=== Begin Enclosure ===

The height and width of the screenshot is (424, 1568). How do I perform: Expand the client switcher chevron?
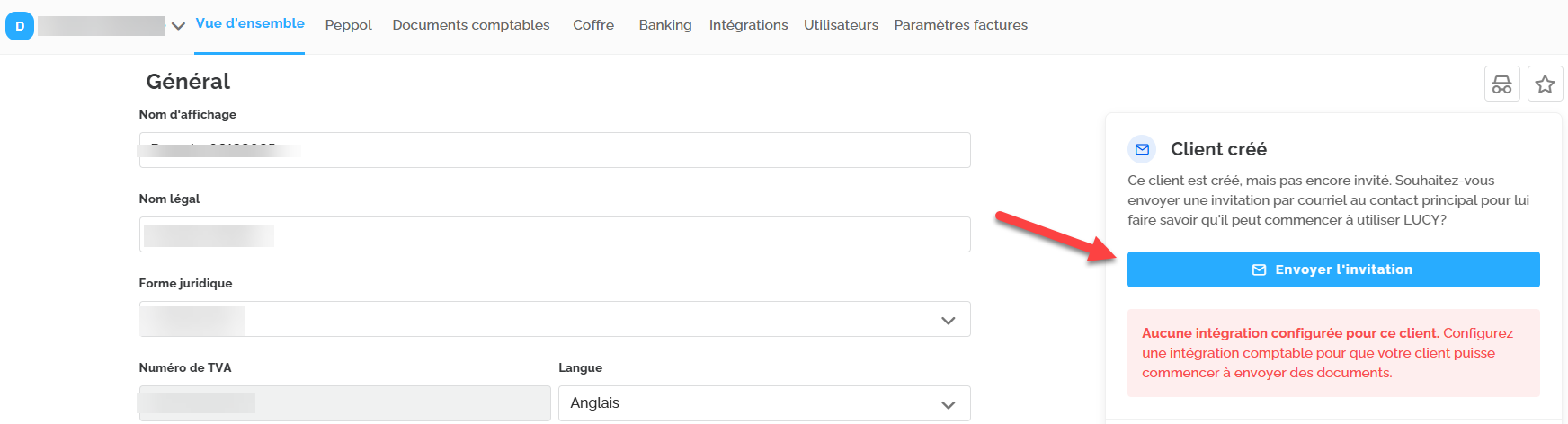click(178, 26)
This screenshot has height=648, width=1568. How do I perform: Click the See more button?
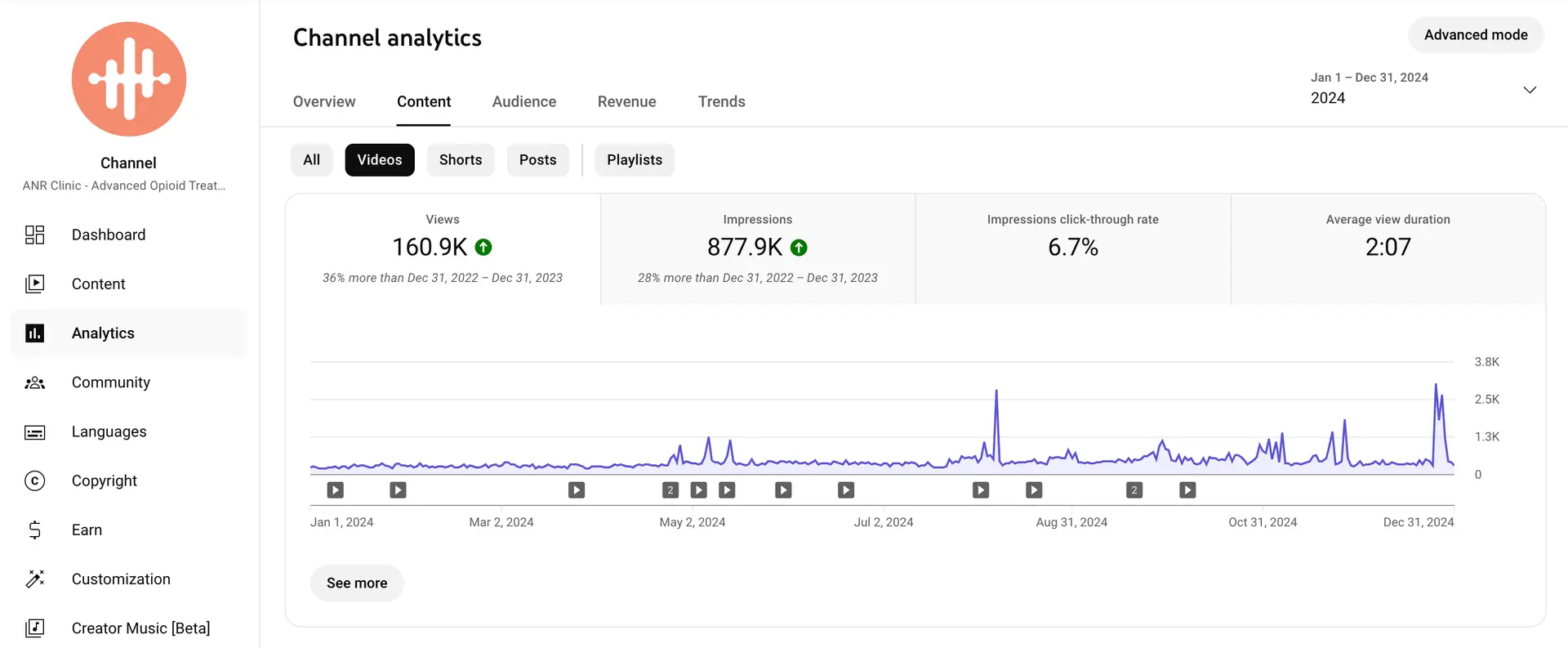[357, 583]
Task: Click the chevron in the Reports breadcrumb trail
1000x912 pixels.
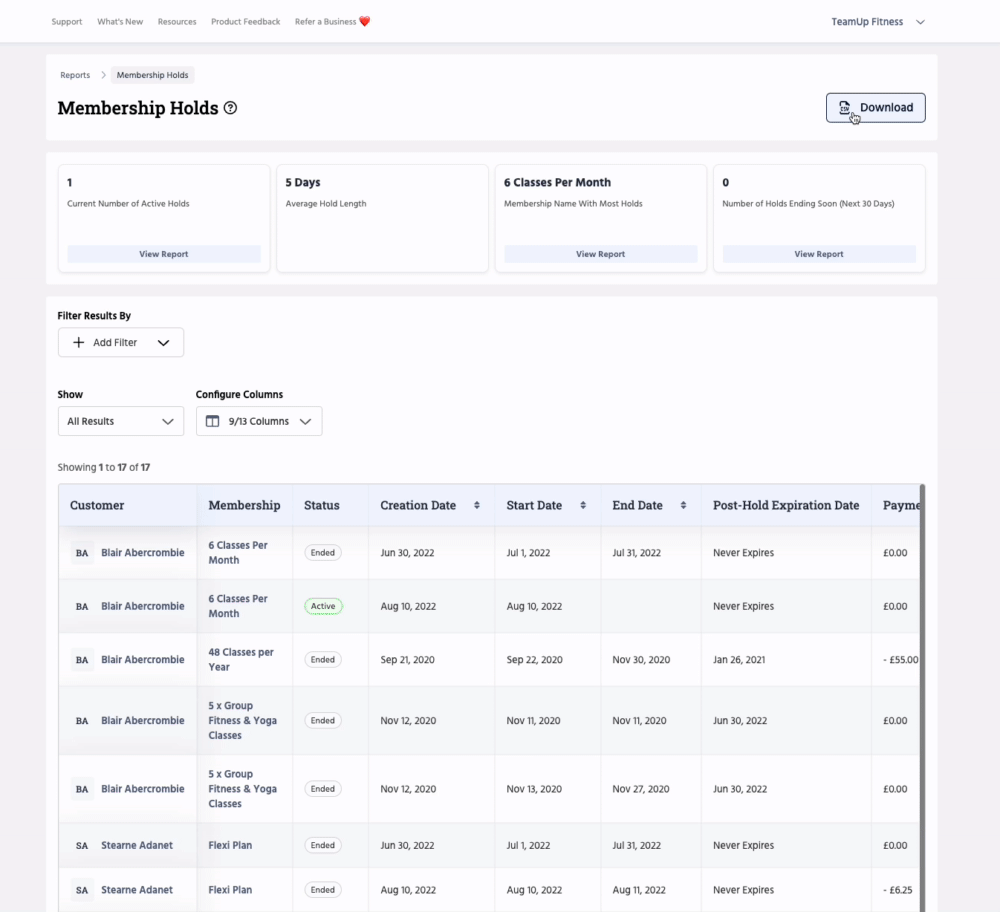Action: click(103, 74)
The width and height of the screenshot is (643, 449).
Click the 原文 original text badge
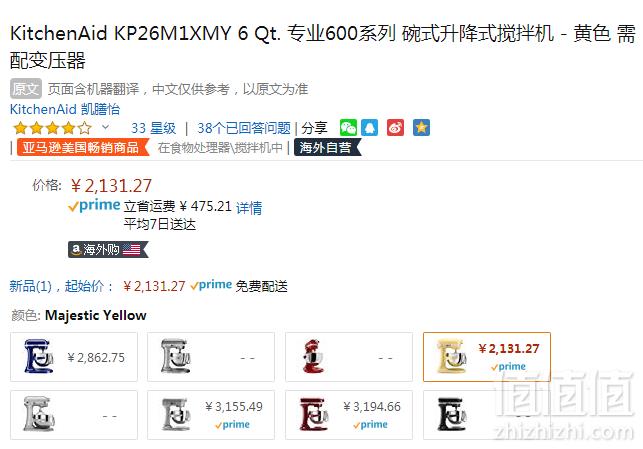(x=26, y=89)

=== End Enclosure ===
=== Begin Enclosure ===

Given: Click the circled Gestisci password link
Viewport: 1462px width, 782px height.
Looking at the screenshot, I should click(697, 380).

=== End Enclosure ===
=== Begin Enclosure ===

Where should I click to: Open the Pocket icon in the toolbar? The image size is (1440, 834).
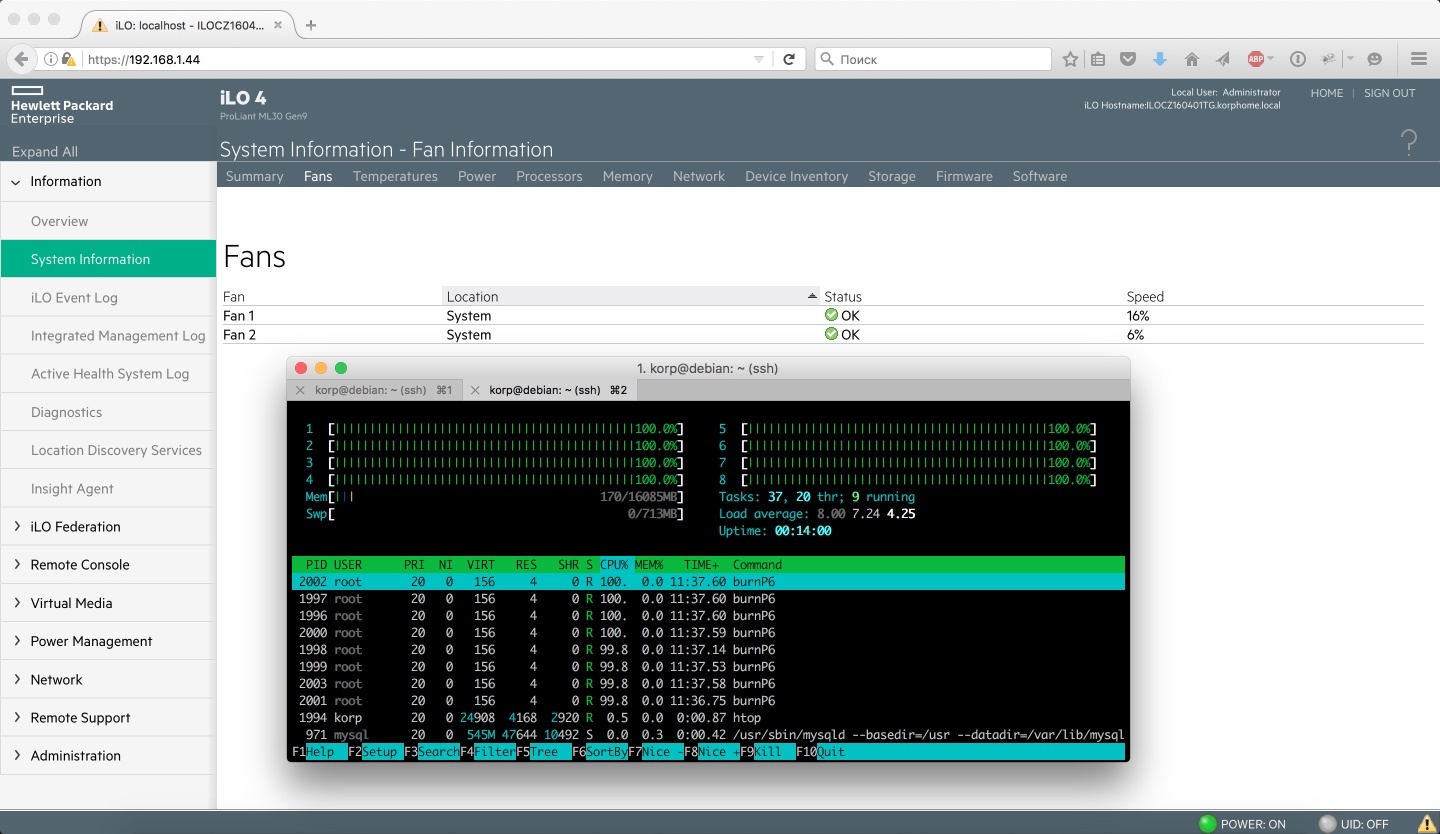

=== End Enclosure ===

__TASK PROMPT__
From the records above, write out exactly the lines that begin at the line with "The height and" and end at the line with "Task: Click the". Pictures must not appear in the output.

__YOUR SOLUTION__
The height and width of the screenshot is (424, 1568). How do I perform: Expand the client switcher chevron?
click(178, 26)
This screenshot has height=648, width=1568. How do I perform: Click the See more button?
[357, 583]
Task: Click the chevron in the Reports breadcrumb trail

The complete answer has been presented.